The Smarter Path Forward
While the prospect of building custom AI solutions may seem appealing, the risks and challenges often outweigh the benefits. For most businesses, buying AI software from trusted vendors is the more pragmatic choice — offering faster implementation, lower costs, built-in security, and reliable performance. However, building proprietary solutions for core differentiators while buying off-the-shelf tools for supporting functions may also allow businesses to balance innovation with efficiency.

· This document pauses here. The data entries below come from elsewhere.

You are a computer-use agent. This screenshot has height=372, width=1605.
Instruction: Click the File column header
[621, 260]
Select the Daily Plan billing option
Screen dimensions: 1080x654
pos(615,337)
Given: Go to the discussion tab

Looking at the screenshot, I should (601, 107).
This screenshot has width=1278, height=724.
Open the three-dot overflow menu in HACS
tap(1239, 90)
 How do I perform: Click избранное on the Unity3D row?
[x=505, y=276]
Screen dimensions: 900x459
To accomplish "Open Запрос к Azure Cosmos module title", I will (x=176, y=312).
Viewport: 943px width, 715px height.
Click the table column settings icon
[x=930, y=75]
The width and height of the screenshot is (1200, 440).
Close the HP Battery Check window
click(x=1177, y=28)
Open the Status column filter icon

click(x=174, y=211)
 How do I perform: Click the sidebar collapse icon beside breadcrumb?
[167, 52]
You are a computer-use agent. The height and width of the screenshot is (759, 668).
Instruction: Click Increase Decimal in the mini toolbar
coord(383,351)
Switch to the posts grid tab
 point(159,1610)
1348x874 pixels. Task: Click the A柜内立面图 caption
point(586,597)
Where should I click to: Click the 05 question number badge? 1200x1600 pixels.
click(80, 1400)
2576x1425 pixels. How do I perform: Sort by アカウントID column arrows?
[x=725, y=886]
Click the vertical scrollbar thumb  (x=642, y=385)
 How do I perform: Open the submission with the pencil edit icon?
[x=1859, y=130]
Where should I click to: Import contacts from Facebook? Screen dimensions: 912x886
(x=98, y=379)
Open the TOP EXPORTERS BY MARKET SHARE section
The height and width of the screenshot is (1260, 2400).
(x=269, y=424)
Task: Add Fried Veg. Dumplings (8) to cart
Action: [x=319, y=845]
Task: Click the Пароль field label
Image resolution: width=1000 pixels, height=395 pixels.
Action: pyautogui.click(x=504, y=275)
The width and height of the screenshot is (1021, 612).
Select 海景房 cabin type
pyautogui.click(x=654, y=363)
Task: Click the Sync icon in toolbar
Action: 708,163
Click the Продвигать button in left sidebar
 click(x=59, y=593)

Businesses should acknowledge that not every tool needs to be built from the ground up. Engineers may gravitate toward building solutions due to the “not invented here” syndrome, but creating non-core tools can stretch resources and distract from primary objectives.
As a leader in AI-powered deal sourcing, Cyndx has opted more toward building because it produces highly specialized niche products like Finder, Acquirer, Valer, and Raiser. However, buying may be an option when external solutions can efficiently support your infrastructure and non-core functions.
When considering your next AI investment, remember that buying software not only saves time and money — it empowers businesses to harness the transformative power of AI without the heavy lifting. Perhaps a thoughtful combination of build and buy can help businesses achieve faster results while staying competitive in an increasingly AI-driven world.